■ TASK INSTRUCTIONS ■
The word to look for is "agent". Report every line of the entries below that has it.

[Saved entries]
_ _ _ _
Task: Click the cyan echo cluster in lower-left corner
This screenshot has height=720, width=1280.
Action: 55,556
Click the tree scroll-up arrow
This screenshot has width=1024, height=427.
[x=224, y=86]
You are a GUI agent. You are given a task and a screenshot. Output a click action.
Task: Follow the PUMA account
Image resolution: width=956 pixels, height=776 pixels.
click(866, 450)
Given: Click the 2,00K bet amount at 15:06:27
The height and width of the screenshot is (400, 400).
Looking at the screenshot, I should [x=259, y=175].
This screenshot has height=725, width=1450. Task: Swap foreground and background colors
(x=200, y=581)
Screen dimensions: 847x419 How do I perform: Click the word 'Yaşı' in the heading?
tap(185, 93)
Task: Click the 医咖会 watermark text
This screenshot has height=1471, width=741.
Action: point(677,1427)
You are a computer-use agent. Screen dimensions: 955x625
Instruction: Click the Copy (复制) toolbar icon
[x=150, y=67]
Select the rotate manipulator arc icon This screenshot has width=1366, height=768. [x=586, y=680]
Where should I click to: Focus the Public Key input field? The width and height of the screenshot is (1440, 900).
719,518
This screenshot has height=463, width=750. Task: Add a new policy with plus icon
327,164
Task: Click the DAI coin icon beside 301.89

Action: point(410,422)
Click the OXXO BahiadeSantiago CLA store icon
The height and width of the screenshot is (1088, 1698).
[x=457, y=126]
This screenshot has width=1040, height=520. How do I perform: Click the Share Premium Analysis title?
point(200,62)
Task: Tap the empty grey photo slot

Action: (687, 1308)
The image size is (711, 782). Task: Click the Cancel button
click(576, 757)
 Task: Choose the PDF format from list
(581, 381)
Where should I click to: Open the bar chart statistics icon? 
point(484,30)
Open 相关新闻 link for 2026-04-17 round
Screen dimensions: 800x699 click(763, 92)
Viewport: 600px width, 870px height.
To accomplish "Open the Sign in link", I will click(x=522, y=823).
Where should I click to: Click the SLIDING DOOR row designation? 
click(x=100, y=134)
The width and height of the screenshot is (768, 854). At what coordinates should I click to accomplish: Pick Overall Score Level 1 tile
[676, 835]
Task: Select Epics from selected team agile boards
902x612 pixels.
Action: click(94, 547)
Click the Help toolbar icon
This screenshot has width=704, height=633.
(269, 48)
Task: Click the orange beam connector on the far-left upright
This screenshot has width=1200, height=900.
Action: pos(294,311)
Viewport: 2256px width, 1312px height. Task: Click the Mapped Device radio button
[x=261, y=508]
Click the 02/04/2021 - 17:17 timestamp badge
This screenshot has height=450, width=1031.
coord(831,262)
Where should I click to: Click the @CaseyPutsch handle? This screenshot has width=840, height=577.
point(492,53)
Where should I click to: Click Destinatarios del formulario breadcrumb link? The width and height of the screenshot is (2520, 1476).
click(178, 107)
_ _ _ _
■ RESULT FOR THIS TASK ■
You are a GUI agent. You are given a task and a screenshot. Output a click action.
You are a computer-use agent. Screen dimensions: 955x625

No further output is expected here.